The day after I sat with my friends from work, telling them this issue, no one had any idea what it might be. (And they are people like me who should have the faintest idea.. but nothing). So I told them that the only crazy idea I had in mind is that I can’t copy the songs because the player is formatted with FAT16. Which if you know or not, has a static size (of sectors) for the root directory. It means that if you allocate all these sectors, the root directory is full and you can’t continue creating a directory or copying a new file onto it. I even wrote a sample that shows how to parses FAT12 (FAT16 is easier to parse, because the size of a chain pointer is a whole 2 bytes, not 1.5…but both are piece of cakes compared to todays FS’s). Anyways, I got back home, formatted the player’s disk, for some reason it got crazy and did directory loops (recursively linking to the same directory) ??? I didn’t know what was going on. And to be honest, really didn’t care. Later on, I decided that now that I think I know what was the problem, I must create directories. Now, in FAT the sub-directories are not limited in any way (as opposed to the root directory). Creating directories and uploading songs, finally, I could easily upload songs and use the whole disk.

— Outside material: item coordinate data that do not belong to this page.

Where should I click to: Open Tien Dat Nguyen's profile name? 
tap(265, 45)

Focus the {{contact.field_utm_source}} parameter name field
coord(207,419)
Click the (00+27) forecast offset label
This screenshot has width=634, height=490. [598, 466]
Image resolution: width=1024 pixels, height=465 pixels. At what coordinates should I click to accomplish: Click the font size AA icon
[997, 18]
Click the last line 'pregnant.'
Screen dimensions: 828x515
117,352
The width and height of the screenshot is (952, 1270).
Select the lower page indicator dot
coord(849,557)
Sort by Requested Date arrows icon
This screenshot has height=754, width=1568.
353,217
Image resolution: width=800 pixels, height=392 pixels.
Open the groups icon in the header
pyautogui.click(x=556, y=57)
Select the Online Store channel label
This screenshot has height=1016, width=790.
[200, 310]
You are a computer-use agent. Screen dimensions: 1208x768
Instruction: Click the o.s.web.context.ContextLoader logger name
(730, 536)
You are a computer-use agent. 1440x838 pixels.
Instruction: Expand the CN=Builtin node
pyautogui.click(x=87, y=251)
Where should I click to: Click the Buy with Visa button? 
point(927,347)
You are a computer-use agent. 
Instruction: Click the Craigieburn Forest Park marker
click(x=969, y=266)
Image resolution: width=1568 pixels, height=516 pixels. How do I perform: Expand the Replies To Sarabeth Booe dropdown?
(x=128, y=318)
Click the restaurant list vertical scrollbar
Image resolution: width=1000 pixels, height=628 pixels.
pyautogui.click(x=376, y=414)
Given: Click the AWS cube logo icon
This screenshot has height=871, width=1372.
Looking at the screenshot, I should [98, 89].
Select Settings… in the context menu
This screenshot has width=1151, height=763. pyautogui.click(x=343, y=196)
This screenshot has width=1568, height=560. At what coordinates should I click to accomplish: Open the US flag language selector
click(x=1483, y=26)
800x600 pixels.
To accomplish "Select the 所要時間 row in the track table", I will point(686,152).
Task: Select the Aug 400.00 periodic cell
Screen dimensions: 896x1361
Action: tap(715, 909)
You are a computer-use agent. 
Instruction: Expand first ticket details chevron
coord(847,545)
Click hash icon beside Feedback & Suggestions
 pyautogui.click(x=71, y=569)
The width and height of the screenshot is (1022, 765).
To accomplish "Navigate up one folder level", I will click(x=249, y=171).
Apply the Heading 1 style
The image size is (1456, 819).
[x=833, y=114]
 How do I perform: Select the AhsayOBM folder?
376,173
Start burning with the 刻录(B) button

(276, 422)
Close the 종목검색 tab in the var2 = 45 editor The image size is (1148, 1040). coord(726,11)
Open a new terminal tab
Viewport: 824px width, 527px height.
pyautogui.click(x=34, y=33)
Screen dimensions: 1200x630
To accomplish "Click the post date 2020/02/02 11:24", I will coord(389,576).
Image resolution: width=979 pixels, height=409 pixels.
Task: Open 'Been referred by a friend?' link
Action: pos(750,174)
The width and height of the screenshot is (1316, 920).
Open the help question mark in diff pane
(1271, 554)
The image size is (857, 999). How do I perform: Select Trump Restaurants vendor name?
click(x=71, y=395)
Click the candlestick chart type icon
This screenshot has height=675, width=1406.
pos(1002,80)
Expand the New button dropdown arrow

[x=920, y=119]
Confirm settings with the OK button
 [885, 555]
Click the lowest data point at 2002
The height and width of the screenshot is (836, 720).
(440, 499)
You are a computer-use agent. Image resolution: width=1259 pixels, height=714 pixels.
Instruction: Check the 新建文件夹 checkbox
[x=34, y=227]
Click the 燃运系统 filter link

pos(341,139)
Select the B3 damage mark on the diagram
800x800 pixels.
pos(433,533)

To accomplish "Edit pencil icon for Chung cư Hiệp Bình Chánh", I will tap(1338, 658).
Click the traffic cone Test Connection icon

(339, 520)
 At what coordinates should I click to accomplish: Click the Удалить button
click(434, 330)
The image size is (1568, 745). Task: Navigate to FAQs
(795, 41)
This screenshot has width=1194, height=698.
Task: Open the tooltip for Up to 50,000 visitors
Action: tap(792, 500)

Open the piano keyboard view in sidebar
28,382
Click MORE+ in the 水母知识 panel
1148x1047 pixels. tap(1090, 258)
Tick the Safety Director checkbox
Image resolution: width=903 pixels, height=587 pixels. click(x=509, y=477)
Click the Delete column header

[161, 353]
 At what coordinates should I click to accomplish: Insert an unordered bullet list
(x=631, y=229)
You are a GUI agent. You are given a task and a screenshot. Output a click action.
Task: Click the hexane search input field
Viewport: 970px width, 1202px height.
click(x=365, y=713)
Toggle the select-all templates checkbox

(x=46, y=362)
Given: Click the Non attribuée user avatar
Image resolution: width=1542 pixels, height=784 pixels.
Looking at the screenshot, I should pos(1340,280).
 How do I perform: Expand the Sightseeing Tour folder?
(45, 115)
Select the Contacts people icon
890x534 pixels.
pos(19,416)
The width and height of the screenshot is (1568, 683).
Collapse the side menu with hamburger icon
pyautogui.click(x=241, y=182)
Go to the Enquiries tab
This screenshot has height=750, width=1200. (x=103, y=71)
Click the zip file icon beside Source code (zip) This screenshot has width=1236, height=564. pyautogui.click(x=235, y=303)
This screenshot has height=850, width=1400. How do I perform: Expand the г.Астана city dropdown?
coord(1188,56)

I bet that even the support team of the company who invented this player has no idea about this limitation. Funny enough I later noticed that is also supports FAT32 (which doesn’t suffer from the root directory limitation), but it seemed like the player got problems browsing the directories… aargh.

 I think this is a really cool example that shows that your low-level knowledge might help you for real high-level stuff… Knowledge is power. :)

 P.S: When saying “disk” as the player’s storage, I meant a flash storage…but it doesn’t really have anything with my post.